WHSL is now tasked with replacing 80 percent of its offensive production from last winter, its starting goaltender and three of its four starting defensemen.
The Whitman-Hanson/Silver Lake high school girls’ hockey team enters the new season with a lot of challenges — some that were inevitable, some that frankly blindsided it — but you won’t hear it making excuses, that’s for sure.
As the final horn blew last March that concluded WHSL’s campaign with a 2-0 loss to Winchester in the first round of the Division 2 state tournament, it would be the last time two of the program’s most decorated players — Mel McAleer and Hannah Tracy — would sport Panthers black and red on the ice again.
McAleer and Tracy, who combined for 194 goals and 142 assists dating back to the Pembroke/Whitman-Hanson co-op, headlined an eight-player senior class that guided WHSL to a 38-19-5 record, back-to-back SEMGHL Northeast crowns and its first tournament win since the co-op’s inception at the outset of the 2014-15 season.
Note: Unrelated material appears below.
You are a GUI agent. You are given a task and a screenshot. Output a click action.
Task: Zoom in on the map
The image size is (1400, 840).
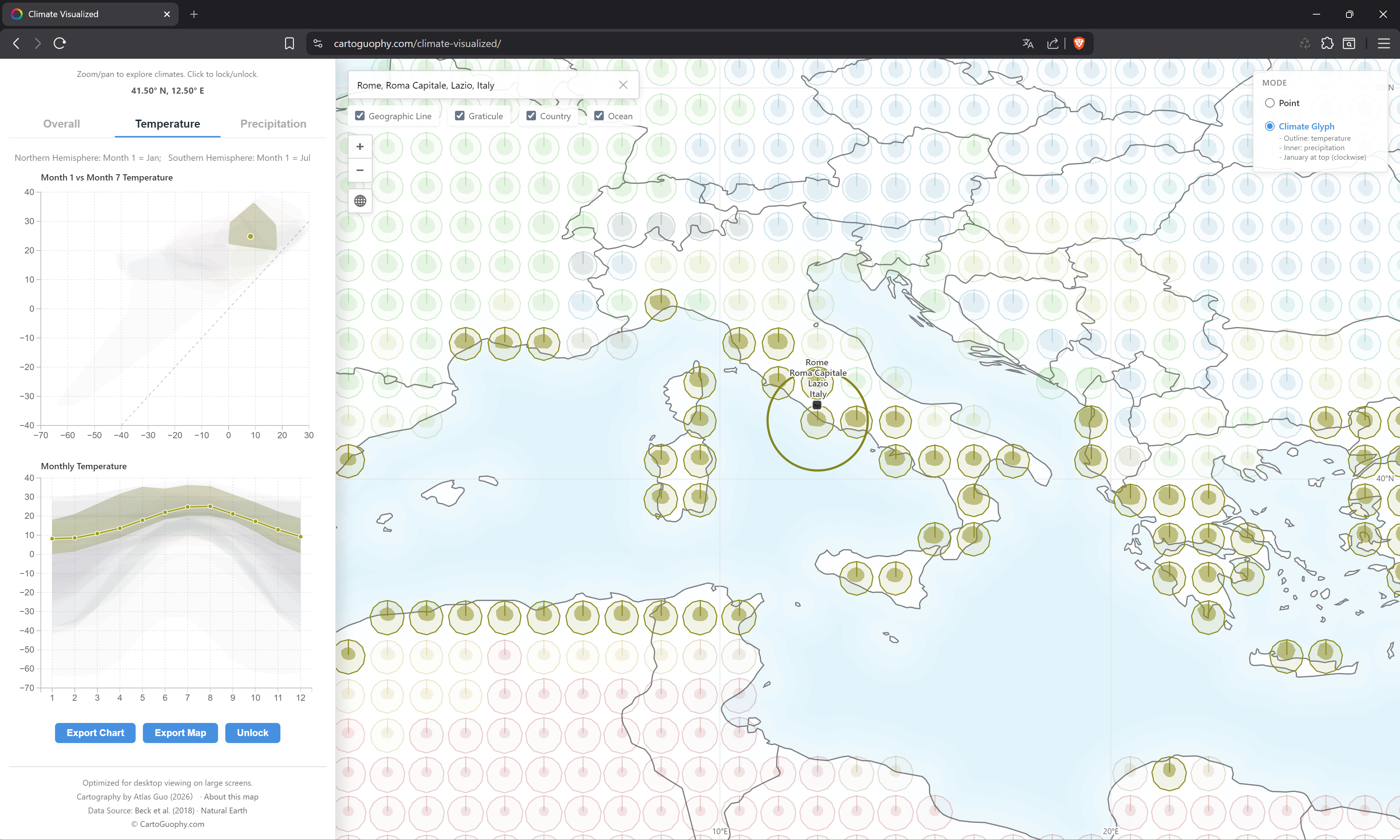coord(361,146)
WHSL head coach Kevin Marani said the loss of McAleer and Tracy, who both hail from Hanson, serves as a great opportunity for the players on this season’s team.
“I think now they know, well we don’t have Hannah and Mel, if I don’t score we don’t win,” Marani said. “Where if they don’t score last year, Hannah and Mel would score and we’d win.”
OTHER DEPARTURES
On top of the senior class’ departure, two players Marani was going to rely heavily on this season in sophomores and SEMGHL Northeast All-Stars – forward Alyssa Murphy (20 goals and 23 assists in 2016-17) and defenseman Delaney Grace (five goals and 13 assists) – opted not to return to the club, which threw a wrench into the Panthers’ plans.
WHSL is now tasked with replacing 80 percent of its offensive production from last winter, its starting goaltender and three of its four starting defensemen. Regardless of the losses, WHSL does, however, return sophomore defenseman Natalie Nemes, who burst onto the scene last season contributing big minutes for the Panthers en route to being named an SEMGHL Northeast All-Star.
“Even last year with the talent we had on the team, she was our best skater,” Marani said. “From last year into this year it’s just confidence. As a freshman last year, she held back a tiny bit [and] I think this year it’s going to be her coming out party, I really do. I haven’t seen a better defenseman in the three years that I’ve coached on any team I’ve played against.”
Joining Nemes on the WHSL blue line will be sophomore Antonia Driscoll and junior Zoe Lydon (Hanson), both of whom played sparingly last winter. Along with those three, the co-op will need at least one newcomer to solidify herself into a starting role, but who that will be is up in the air at this point.
“We expect a lot, we need a lot from Zoe and Antonia,” Marani said. “Both look like they’ve put in the work, so we need them to step up obviously from not playing much last year to getting into a major role this year. [Also], we just need one freshman to step up and hopefully have four deep and make it a solid defensive corps in front of our freshman goalie.”
That freshman goalie Marani referred is Kat Gilbert, who he said has impressed him thus far. Gilbert is just one of about a dozen freshmen that will take the ice for WHSL this season.
While the team may be young, they still have three seniors – led by captains Shannon Elwood and Colleen Hughes (Hanson). “All of them are leaders, they’re great kids, they’re great academically,” Marani said. “They’re just good kids.”
Another change for WHSL this season is it will be competing in the newly formed girls’ hockey Patriot League, which will offer some enhanced play with the likes of Duxbury, Hingham and Pembroke in it. Not only did the Panthers’ path to a Division title get a bit tougher, but its route to a possible state title down the road did as well, as they have been moved from Division 2 up to Division 1. Regardless, Marani said as long as his club gives it its all, that’s all he can ask for.
“We need to go out and play,” the third-year WHSL head coach said. “The schedule is in front of us and if we win, we win, if we lose, we lose, but as long as we’re all going in the same direction and with one goal, and that is to play our best and to give it our best, then wins and losses are going to be irrelevant.”
WHSL will open its season on Saturday, Dec. 16 at 8:45 p.m. at Hobomock Arenas in Pembroke against Marshfield.
“I truly just want them to go in, play as hard as they can, learn the speed of high school hockey and we’ll grow from there,” Marani said. “We’ll get better every game.”